> Work to complete: Output the lines from the one holding "Open the 虚拟机(M) menu" to the end of the entries that follow, exactly and only those, minus any pictures.

::::::::::

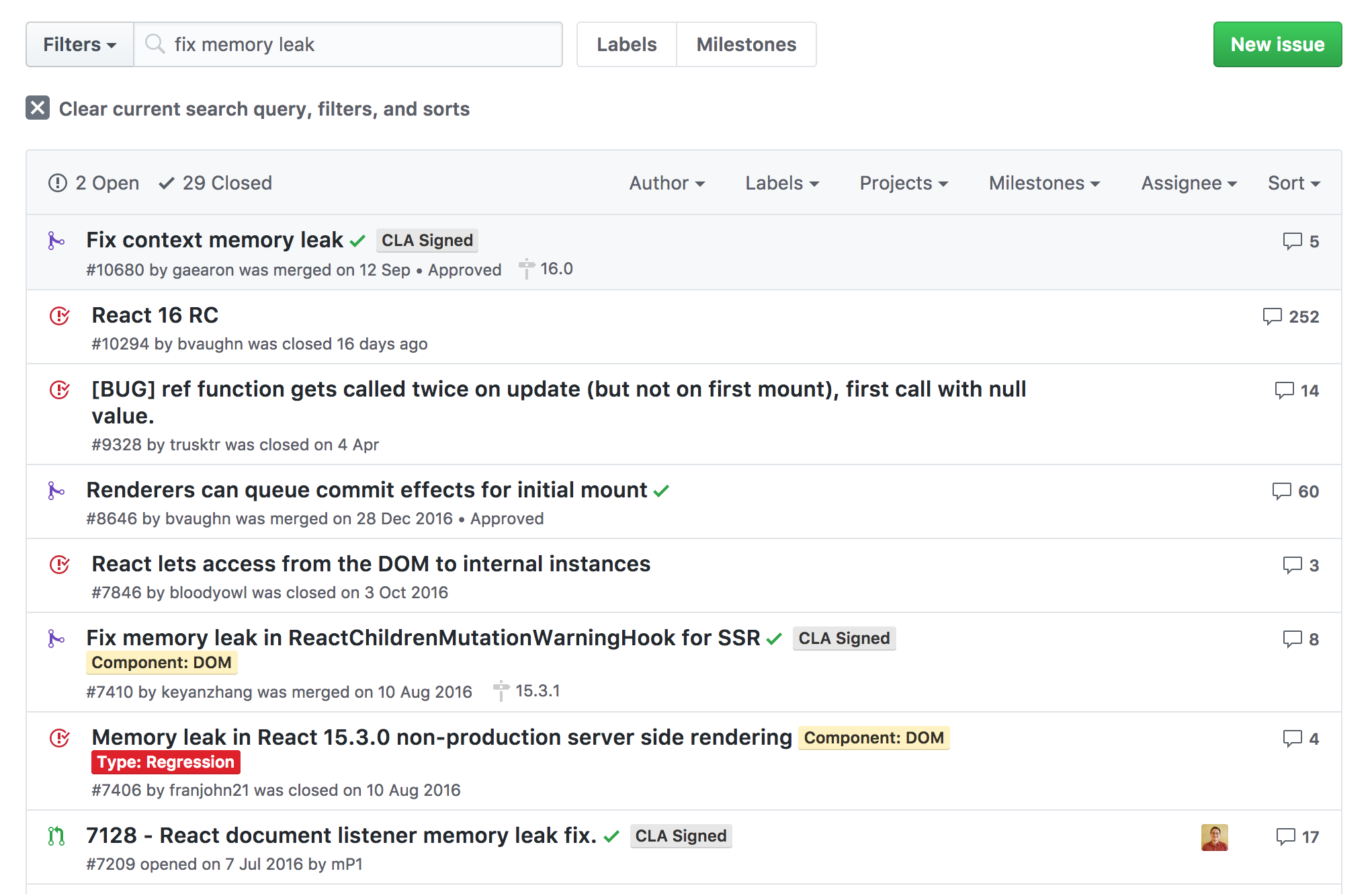Open the Milestones page
Image resolution: width=1372 pixels, height=894 pixels.
pos(746,44)

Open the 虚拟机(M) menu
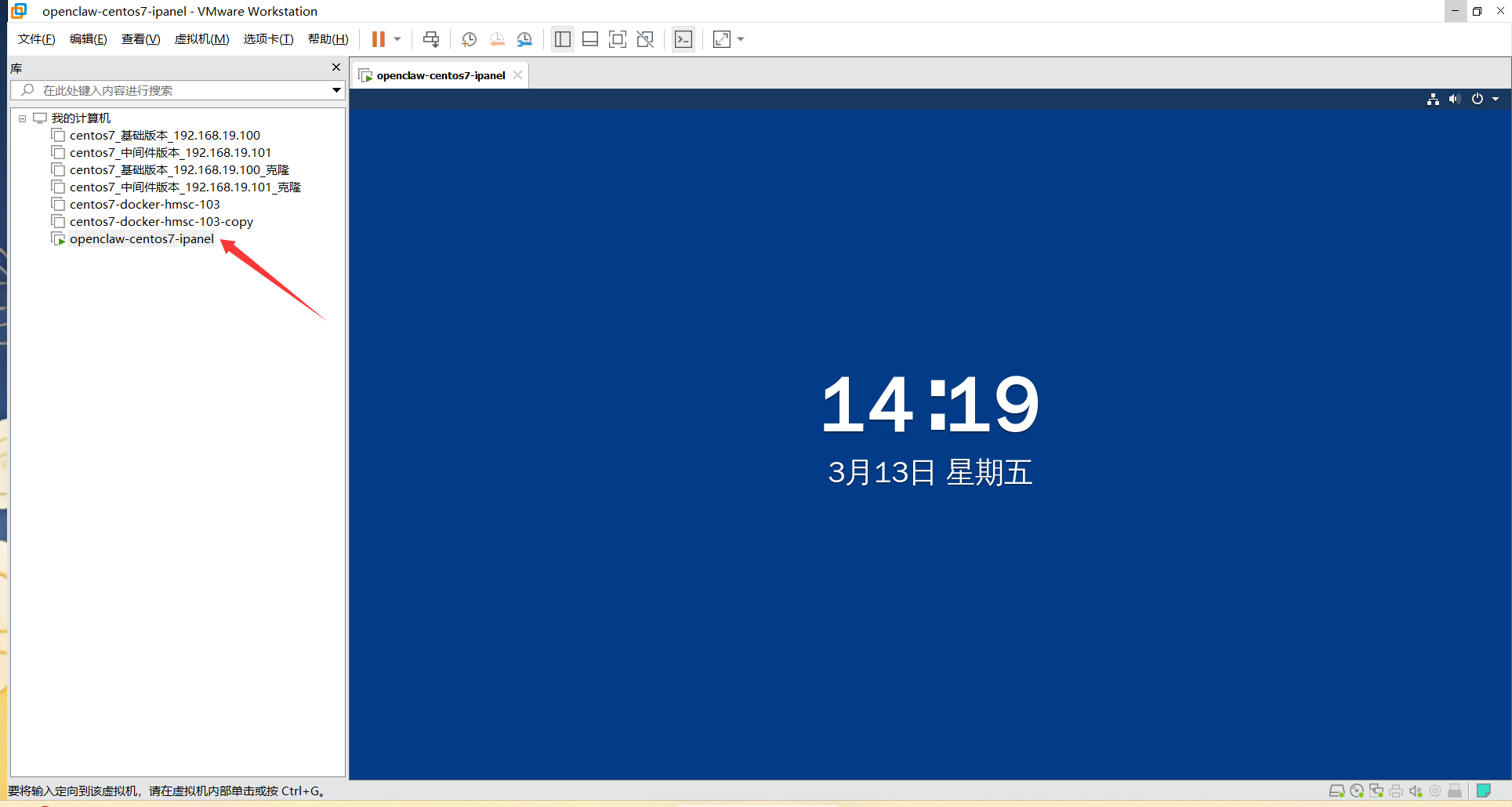[201, 38]

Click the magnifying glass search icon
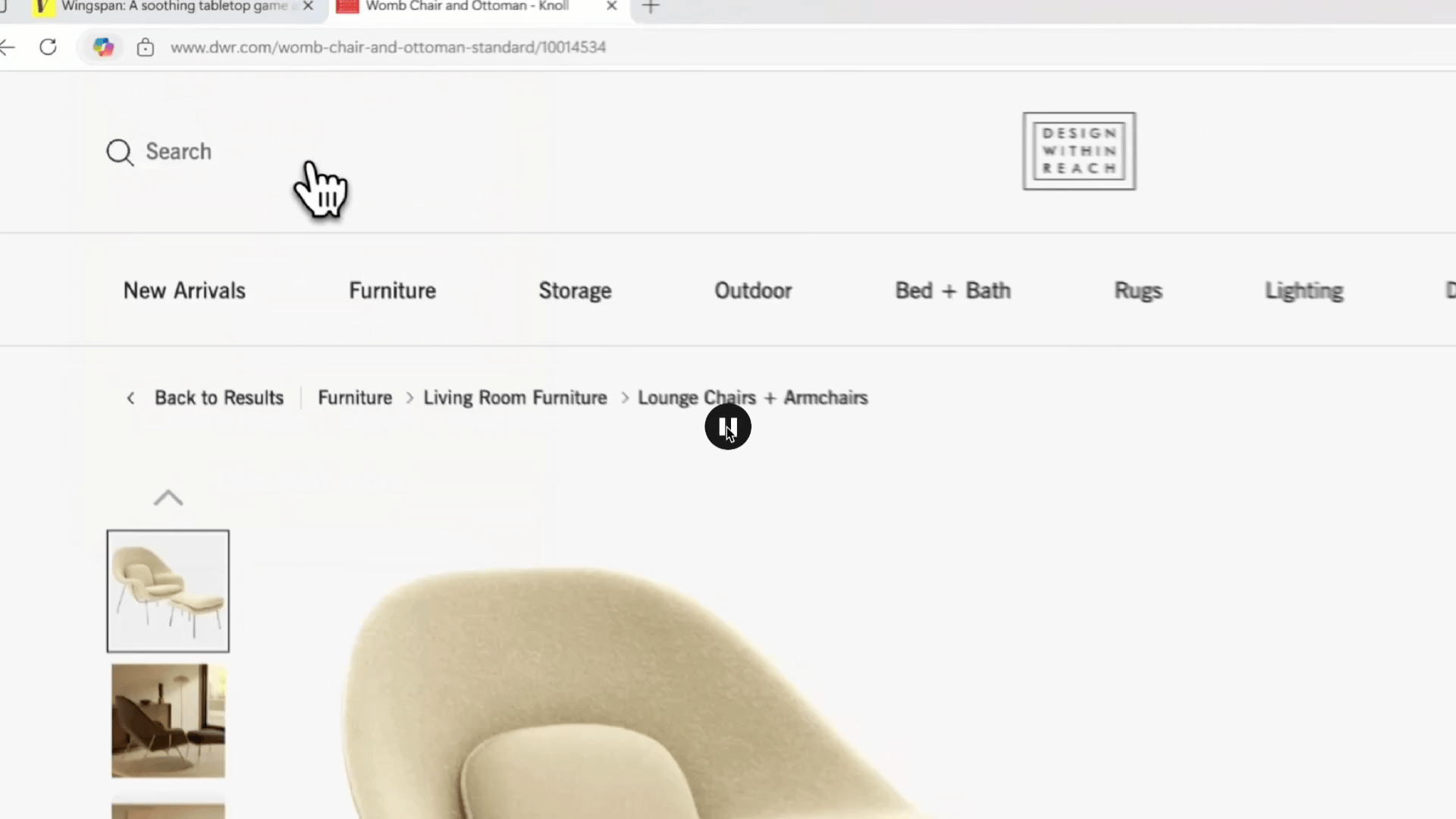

::::::::::

> Problem solution:
Open the 虚拟机(M) menu
[201, 38]

Click the magnifying glass search icon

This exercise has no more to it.